<<<<

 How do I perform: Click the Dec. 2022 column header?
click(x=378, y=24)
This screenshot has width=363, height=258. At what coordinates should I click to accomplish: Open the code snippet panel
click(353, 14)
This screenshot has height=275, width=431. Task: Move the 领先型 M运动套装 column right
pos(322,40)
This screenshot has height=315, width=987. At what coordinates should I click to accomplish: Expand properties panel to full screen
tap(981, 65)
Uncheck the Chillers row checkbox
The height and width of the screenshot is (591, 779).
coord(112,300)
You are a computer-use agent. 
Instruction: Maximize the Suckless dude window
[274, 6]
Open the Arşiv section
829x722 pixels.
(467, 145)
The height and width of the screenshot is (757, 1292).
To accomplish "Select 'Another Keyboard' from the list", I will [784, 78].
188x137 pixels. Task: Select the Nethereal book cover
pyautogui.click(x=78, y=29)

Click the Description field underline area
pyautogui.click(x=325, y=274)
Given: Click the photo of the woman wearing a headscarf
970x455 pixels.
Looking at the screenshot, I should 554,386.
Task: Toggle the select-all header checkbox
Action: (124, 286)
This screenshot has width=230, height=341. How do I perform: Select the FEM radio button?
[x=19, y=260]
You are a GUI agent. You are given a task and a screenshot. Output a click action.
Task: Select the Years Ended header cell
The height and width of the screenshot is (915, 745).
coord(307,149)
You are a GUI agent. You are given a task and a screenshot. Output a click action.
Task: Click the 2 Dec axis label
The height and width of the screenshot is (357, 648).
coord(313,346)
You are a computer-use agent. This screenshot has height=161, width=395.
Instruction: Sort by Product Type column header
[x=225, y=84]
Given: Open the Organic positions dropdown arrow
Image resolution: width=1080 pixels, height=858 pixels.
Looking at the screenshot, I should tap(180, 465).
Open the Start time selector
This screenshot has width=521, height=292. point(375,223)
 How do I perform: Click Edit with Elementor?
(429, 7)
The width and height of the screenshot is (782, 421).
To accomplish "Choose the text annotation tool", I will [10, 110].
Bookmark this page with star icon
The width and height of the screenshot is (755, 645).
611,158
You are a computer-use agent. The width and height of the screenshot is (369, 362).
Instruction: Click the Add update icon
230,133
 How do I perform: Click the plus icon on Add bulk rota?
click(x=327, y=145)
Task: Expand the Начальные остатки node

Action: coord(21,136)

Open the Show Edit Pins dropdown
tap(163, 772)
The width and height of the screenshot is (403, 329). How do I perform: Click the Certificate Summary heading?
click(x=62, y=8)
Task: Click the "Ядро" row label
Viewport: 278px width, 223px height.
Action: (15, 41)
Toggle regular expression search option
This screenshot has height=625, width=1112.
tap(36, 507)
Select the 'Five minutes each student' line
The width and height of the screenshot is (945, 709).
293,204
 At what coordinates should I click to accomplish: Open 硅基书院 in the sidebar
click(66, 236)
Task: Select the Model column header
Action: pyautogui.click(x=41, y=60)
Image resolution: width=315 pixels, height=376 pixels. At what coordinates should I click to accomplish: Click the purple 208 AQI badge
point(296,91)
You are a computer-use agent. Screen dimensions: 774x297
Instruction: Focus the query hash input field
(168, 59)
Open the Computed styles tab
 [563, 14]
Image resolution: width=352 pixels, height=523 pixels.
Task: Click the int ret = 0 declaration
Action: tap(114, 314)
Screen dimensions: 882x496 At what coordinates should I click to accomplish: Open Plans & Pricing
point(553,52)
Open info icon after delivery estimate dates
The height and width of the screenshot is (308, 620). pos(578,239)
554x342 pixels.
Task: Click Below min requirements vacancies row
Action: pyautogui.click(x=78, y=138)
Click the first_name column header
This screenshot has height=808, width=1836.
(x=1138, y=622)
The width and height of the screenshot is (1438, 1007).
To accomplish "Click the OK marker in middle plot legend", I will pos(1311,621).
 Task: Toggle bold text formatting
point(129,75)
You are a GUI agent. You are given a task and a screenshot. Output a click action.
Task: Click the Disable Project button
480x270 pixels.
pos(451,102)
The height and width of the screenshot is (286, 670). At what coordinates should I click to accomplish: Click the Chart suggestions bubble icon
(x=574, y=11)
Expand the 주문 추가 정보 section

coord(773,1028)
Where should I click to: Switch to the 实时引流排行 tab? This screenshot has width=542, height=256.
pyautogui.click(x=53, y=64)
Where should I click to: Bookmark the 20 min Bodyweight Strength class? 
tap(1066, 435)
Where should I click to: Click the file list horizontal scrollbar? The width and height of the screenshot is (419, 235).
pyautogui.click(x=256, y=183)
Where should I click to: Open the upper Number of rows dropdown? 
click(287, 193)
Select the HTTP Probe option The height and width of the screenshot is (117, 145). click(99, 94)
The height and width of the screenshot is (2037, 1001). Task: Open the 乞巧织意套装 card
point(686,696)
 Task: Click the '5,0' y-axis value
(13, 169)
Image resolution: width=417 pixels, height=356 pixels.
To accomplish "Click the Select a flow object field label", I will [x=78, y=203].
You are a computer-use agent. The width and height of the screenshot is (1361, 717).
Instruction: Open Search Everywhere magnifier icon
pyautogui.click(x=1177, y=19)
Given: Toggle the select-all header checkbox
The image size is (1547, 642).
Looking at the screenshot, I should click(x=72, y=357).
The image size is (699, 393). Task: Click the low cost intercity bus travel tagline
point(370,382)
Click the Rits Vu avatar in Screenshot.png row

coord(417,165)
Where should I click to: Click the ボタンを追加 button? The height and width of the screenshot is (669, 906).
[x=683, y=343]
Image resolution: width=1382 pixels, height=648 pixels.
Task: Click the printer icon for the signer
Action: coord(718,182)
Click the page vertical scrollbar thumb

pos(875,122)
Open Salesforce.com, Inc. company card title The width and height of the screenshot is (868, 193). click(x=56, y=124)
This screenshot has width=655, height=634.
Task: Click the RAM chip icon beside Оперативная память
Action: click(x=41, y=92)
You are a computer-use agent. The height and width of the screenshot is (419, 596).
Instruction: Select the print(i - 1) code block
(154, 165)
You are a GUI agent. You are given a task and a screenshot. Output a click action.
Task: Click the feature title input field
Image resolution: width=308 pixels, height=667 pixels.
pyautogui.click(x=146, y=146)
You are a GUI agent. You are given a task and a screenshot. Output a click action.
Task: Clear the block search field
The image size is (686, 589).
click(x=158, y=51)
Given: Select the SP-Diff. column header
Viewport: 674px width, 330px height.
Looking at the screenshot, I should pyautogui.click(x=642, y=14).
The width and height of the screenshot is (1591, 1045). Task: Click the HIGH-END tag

>>>>

What's needed is a word-for-word copy of the lines from the one holding "Task: Clear the block search field" through the final line of the data.

# [EXERCISE ANSWER]
Task: Clear the block search field
The image size is (686, 589).
click(x=158, y=51)
Given: Select the SP-Diff. column header
Viewport: 674px width, 330px height.
Looking at the screenshot, I should pyautogui.click(x=642, y=14).
The width and height of the screenshot is (1591, 1045). Task: Click the HIGH-END tag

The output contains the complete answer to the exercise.